L’ancien chef rebelle ivoirien, Guillaume Soro, candidat à la présidentielle de 2020, a rencontré dimanche l’ex-chef des Jeunes Patriotes en liberté conditionnelle.

La rencontre des ex-frères ennemis survient près de 10 ans après la crise post-électorale de 2010-2011 en Côte d’Ivoire, qui a fait des milliers de morts.
M. Soro soutenait alors l’actuel président Alassane Ouattara, tandis que M. Blé Goudé était un des plus fervents partisans de Laurent Gbagbo, le président de la Côte d’Ivoire de l’époque.
Leur rencontre est “placée sous le signe de la recherche de la paix (…) entre deux camarades de lutte de longue date”, selon l’Agence France-Presse, qui cite un communiqué conjoint des deux parties.
Charles Blé Goudé appelle à éviter toute “tentation de vengeance”
Les deux jeunes politiciens disent avoir eu “de longs et fructueux échanges empreints de vérité sur la situation socio-politique nationale”.
Guillaume Soro et Charles Blé Goudé “ont exprimé leur compassion et leur solidarité au peuple de Côte d’Ivoire pour les traumatismes et les nombreux préjudices subis au cours de la crise”.
Pour l’avenir, les deux leaders politiques “s’engagent à œuvrer pour une réconciliation sincère” et “conviennent que la réconciliation doit se nourrir de vérité et de repentance, gage de tout pardon”.
Les deux ex-dirigeants de la Fédération estudiantine et scolaire de Côte d’Ivoire (Fesci) “réaffirment la nécessité de privilégier la voie du dialogue, de la négociation et de la concertation dans la résolution des conflits”.

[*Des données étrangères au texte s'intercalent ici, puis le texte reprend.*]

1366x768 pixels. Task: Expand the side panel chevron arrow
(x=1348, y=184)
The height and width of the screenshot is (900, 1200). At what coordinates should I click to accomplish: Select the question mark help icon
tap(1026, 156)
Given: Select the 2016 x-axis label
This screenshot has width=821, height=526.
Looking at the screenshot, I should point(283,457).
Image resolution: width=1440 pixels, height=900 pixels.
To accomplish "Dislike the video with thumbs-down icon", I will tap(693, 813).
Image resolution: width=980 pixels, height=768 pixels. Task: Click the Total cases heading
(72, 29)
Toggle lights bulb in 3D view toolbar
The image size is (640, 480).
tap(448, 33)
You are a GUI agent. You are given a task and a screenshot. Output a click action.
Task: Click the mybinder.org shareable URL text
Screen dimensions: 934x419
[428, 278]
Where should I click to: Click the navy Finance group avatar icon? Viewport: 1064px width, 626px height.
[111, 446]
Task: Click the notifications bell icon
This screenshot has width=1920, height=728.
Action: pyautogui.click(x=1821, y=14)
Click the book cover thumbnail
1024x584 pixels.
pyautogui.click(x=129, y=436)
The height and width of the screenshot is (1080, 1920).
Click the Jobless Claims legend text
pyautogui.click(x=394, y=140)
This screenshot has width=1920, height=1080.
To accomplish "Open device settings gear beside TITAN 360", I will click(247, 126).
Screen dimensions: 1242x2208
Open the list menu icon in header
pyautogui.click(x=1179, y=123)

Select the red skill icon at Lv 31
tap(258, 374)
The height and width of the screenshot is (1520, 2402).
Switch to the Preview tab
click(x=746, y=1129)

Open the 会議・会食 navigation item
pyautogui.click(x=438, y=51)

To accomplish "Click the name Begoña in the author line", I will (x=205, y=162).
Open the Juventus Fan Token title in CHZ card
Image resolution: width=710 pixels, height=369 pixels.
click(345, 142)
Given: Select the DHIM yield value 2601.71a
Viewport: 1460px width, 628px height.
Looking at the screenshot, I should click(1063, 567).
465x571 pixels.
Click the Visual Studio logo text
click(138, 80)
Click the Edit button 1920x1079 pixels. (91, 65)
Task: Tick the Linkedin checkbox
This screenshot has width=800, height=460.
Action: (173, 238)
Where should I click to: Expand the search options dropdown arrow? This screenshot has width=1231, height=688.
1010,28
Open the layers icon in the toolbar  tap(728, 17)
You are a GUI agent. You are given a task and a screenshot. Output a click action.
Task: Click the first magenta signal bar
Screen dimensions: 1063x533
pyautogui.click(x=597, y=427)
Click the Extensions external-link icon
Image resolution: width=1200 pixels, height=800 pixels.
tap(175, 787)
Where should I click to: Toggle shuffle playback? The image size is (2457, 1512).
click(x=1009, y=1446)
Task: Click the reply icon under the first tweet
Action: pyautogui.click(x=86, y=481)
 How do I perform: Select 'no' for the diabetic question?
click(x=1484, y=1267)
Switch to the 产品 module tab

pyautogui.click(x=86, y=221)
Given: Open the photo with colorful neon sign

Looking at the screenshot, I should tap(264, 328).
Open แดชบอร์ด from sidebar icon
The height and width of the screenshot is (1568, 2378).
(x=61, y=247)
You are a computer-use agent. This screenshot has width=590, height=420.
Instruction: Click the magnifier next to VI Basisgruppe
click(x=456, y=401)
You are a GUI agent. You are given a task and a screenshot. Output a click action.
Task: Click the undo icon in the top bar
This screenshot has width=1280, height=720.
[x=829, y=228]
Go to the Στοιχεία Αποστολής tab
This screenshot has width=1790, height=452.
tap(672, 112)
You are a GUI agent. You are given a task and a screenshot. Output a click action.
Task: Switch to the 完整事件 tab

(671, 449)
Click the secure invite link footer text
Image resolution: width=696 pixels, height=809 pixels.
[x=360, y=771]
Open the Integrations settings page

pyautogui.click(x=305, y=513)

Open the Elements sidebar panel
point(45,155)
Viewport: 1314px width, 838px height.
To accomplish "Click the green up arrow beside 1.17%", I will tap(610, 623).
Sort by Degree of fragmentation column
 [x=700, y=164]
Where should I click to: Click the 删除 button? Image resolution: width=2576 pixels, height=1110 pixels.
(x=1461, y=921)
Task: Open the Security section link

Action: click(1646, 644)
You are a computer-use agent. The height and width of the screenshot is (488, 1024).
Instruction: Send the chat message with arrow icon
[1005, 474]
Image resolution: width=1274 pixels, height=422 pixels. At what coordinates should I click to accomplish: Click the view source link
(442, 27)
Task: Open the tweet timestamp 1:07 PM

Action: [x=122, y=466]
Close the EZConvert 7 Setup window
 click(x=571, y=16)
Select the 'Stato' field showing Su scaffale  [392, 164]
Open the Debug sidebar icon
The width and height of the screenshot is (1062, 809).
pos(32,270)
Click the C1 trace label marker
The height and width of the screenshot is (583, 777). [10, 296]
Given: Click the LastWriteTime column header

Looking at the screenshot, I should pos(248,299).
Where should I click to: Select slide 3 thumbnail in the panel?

Guillaume Soro a annoncé en octobre sa candidature à la présidentielle de 2020 après avoir rompu les liens avec le président Alassane Ouattara et la coalition au pouvoir en début d’année.
Il multiplie les gestes envers ses anciens adversaires politiques, demandant pardon à Laurent Gbagbo et s’entretenant avec l’ancien président Henri Konan Bédié.
M. Blé Goudé a été acquitté en première instance de crimes contre l’humanité par la CPI et attend en liberté conditionnelle aux Pays-Bas l’examen de l’appel de la procureure.
A la tête du mouvement des Jeunes Patriotes, un mouvement souvent qualifié de milice, il est poursuivi en Côte d’Ivoire pour des “faits concernant des actes de torture, homicides volontaires, viol”.